CHICAGO (WOMENSENEWS)– On the first warm day of seventh grade, everyone wore shorts to school. All the girls in my small k-8 couldn’t wait to show off their new spring outfits, colored shorts and tank tops with cardigans to cover our shoulders, per dress code requirements.
Everything was going well until my friend showed me the texts his friends had been sending during the day: “Did you see Claire’s legs?” “Yeah, someone should tell her dimples are for your cheeks, not the backs of your thighs.”
Every time I remember it, I can feel my cheeks flush, my smile fade and my eyes well up.
In seventh grade I wasn’t fat but I was developed. I had the body of a 19-year-old by the time I was 13. (Now at 19, I still wear the same jeans, dresses and T-shirts as back then.) But to the eyes of 13-year-old boys, fat and developed are synonyms. And so, beginning in elementary school and for most of middle school, I was teased for my weight and my body.
Since the popular boys teased me, the not-popular boys didn’t want to talk to me. All of my friends, my tiny, barely developed friends, had crushes, went on dates and flirted with boys. I did not.
Middle school students often don’t know where to draw the line between bullying for weight and bullying for character. Like so much of our society, they believe how your body looks dictates who you are as a person. Fat girls are less attractive, less worthy, more obnoxious and more unwanted. Skinny girls are the opposite: pretty, worthy, smart and desirable. And because they thought I was fat . . . well, the rest fell into place, too. I became the girl no one, even the other girls in my grade, wanted to be friends with.
By the time I started high school, most people were more developed and most of my friends were sophomores or juniors (whose bodies, I now realize, looked strikingly like mine), but I still couldn’t shake the feeling that my body was something to be ashamed of. This feeling, combined with the swirl of anxiety, depression, self-doubt, family problems and academics, caused me to start restricting food in April of my freshman year. By May, it was a full-fledged eating disorder.

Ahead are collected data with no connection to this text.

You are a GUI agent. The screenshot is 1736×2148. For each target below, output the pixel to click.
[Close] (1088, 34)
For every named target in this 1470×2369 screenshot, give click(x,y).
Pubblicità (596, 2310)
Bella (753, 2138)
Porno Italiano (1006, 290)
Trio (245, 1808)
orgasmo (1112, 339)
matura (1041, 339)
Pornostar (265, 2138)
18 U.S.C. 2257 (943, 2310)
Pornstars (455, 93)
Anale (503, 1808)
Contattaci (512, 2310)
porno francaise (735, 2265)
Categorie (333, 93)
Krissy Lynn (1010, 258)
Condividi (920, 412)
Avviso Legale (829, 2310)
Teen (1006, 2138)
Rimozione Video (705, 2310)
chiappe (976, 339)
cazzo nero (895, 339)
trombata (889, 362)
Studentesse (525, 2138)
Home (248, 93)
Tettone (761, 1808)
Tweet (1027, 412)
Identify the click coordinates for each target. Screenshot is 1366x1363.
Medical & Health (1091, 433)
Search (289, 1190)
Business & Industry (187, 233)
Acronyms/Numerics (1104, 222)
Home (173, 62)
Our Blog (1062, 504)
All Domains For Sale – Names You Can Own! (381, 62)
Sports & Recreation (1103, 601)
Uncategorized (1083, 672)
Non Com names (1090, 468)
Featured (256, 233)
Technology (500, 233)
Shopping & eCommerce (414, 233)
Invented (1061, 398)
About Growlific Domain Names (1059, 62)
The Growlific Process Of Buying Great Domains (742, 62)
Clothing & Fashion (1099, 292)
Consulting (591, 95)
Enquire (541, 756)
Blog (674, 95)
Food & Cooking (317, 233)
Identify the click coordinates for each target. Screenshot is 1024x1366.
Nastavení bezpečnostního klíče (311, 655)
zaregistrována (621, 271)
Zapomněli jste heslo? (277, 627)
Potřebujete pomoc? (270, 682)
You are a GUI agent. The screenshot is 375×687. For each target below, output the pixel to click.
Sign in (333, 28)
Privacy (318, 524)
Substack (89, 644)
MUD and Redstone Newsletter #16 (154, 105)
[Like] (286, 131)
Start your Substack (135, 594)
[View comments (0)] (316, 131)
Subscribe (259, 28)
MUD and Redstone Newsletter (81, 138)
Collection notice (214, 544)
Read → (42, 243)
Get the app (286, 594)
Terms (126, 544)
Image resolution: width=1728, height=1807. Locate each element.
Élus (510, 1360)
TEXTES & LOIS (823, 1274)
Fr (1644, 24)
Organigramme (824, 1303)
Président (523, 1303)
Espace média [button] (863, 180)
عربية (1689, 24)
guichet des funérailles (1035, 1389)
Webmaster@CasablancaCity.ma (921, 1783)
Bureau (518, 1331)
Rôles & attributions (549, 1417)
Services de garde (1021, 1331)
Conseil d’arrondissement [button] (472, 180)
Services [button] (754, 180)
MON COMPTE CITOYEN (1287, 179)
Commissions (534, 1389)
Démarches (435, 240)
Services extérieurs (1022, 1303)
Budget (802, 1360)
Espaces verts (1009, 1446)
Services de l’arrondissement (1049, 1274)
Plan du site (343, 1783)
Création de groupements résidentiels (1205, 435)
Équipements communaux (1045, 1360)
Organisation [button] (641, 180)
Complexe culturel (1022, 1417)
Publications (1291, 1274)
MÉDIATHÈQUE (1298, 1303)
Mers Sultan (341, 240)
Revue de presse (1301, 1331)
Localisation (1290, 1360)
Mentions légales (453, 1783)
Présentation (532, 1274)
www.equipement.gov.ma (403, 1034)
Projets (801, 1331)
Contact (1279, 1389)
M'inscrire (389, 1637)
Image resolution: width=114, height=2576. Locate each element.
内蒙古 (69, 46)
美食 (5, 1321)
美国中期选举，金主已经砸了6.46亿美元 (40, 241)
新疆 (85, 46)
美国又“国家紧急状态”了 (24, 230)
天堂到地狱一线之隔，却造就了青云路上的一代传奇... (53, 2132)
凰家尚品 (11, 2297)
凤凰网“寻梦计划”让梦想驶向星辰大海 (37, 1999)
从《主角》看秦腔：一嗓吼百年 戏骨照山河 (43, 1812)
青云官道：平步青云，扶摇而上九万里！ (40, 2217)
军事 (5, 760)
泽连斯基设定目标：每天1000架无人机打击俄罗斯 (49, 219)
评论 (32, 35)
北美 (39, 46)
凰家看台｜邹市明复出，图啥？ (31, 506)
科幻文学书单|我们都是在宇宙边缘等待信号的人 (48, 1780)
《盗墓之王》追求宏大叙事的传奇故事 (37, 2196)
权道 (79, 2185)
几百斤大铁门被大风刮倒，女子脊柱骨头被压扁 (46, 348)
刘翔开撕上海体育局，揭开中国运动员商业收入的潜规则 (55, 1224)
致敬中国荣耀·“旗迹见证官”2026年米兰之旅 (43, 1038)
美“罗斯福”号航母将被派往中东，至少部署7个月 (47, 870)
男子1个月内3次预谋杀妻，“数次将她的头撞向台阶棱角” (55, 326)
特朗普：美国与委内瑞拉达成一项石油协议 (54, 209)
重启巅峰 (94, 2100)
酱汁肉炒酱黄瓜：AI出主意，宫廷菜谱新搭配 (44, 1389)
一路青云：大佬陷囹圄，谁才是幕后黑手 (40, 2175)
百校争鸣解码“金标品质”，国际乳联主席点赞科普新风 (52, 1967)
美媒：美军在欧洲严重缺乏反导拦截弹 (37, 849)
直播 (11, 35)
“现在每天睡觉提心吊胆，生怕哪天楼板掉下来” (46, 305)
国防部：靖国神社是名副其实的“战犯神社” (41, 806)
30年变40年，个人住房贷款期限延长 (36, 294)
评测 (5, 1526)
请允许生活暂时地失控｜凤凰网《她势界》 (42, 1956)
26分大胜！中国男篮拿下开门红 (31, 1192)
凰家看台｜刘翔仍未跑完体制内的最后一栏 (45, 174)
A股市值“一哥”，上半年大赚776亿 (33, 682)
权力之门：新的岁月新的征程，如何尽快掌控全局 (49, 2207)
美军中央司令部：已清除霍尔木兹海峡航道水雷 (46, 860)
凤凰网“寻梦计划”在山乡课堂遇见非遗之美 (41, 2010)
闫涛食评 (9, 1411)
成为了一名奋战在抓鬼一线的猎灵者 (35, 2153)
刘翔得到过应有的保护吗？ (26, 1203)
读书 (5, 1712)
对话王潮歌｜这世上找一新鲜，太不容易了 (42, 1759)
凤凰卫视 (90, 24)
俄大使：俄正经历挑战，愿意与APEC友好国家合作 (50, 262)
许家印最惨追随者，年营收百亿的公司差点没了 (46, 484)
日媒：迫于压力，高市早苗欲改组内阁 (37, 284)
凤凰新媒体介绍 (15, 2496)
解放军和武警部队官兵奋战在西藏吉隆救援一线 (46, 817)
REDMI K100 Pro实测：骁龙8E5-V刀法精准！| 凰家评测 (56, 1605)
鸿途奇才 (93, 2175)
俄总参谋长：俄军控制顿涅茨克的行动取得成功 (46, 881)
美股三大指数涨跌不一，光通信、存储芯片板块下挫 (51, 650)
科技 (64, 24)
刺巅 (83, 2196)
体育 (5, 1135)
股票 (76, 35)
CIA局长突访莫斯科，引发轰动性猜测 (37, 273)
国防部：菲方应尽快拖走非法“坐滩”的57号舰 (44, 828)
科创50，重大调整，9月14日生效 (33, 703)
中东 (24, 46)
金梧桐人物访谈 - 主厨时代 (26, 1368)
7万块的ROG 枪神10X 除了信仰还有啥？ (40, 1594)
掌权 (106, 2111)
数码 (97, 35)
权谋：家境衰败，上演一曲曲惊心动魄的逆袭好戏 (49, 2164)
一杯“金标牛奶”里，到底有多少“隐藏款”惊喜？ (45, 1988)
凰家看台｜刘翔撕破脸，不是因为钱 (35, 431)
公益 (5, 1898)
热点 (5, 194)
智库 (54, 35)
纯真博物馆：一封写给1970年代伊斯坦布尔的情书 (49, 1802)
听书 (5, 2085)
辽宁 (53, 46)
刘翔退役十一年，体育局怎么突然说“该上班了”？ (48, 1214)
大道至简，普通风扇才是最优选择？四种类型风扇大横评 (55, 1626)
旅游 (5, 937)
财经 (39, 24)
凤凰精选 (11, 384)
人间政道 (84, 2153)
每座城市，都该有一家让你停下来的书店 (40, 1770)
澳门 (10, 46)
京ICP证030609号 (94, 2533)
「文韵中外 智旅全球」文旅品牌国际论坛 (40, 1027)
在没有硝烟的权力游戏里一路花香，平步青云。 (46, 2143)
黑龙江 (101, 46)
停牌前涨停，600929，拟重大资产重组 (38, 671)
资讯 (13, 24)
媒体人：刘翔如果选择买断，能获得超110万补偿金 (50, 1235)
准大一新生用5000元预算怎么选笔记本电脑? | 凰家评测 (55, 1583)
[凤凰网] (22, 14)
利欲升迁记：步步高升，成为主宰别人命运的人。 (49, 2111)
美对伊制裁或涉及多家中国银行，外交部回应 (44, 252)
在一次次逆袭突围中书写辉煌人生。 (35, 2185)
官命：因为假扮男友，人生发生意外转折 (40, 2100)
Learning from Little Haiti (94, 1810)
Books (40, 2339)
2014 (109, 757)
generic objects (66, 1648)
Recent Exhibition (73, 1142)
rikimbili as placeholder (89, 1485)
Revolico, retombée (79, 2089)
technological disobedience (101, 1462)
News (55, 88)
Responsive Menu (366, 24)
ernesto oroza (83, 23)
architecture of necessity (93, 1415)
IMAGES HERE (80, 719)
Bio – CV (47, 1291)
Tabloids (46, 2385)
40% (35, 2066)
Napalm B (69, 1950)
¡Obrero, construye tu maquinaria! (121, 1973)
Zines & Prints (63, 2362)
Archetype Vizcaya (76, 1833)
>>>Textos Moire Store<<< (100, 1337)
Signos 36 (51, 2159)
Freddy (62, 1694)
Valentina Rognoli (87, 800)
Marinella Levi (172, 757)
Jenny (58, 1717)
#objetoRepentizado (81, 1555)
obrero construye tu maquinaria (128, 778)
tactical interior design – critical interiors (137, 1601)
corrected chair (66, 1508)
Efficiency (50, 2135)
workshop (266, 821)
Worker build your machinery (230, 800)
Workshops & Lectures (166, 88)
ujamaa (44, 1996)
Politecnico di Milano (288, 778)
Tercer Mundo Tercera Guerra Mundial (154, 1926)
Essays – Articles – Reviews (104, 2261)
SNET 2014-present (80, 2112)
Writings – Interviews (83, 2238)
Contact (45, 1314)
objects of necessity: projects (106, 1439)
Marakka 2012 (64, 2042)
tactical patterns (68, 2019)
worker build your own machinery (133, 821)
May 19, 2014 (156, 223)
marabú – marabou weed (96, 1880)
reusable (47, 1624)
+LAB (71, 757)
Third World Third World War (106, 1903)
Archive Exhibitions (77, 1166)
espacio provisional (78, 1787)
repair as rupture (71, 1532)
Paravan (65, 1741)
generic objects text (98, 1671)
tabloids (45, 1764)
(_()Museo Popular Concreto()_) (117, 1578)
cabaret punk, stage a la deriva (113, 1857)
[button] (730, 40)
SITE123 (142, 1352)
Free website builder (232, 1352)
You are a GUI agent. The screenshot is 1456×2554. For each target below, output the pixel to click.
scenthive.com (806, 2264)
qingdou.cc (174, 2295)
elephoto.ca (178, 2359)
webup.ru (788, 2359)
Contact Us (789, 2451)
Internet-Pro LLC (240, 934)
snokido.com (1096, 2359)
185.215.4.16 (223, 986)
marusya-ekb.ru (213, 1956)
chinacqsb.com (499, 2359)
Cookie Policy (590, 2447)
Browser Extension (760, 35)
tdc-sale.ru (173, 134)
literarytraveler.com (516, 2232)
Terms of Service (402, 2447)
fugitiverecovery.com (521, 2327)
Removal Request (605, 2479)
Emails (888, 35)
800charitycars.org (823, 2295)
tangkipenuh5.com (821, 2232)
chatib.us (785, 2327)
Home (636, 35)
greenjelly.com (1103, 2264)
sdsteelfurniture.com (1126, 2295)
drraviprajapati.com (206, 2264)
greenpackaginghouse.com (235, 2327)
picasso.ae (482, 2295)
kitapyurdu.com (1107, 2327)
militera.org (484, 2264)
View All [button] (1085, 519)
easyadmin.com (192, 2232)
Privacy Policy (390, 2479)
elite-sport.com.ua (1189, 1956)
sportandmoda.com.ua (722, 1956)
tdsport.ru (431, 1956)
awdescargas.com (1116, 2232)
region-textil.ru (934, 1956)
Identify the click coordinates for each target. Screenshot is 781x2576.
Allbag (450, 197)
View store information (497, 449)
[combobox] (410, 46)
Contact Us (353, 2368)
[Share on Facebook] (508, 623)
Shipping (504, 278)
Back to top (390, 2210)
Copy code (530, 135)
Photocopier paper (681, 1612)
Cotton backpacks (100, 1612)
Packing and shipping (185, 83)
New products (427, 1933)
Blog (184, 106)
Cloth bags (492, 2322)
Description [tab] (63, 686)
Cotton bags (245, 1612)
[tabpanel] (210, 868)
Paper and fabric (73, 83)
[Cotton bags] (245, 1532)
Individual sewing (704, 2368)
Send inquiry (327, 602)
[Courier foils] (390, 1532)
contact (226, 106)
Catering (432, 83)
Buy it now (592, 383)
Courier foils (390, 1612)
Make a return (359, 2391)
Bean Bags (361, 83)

Luckily, my friends had the foresight to tell my parents. That started the two-year process of therapy, re-feeding, treatment, recovery, relapses, treatment, re-feeding, more relapses, more treatment and finally recovery, which I’ve been in for two years.
No one has said anything negative about my body to me since middle school. I’m in an incredible place in my recovery; I eat what my body wants and exercise when it tells me I should. I’m happy.
Still, I spend 20 minutes in front of the mirror nearly every day making sure that nothing in the way I look will prompt teasing. In my early teen years, I integrated other people’s beliefs into my own thought patterns. The parts of my body I’m most unhappy with are the ones that provoked the most teasing: my stomach, lower back and legs.
Beyond the body image problems, I struggle with believing that people are honest about liking me. Throughout middle school, people pretended to be my friends and bullied me behind my back. Now, five years later, I still worry about what people think and say about me when I’m not there. Learning to believe that people could truly like me has been one of the hardest journeys of my life, but I’m getting there.
What most people don’t realize about bullying is that it echoes throughout a lifetime. It’s easy to absorb others’ voices as your own. As a result, we have a generation of bullied kids who don’t know how to love themselves in the way they should.
I have since forgiven the people who made my life miserable for years. I’ve taught myself to rely on the voices of people I trust and adore, who never fail to support me: my parents, sister, friends and boyfriend. But regardless of the fact that I’m in a great place in my life, bullying had an indelible impact on my self-esteem that has taken, and will continue to take, years to unravel.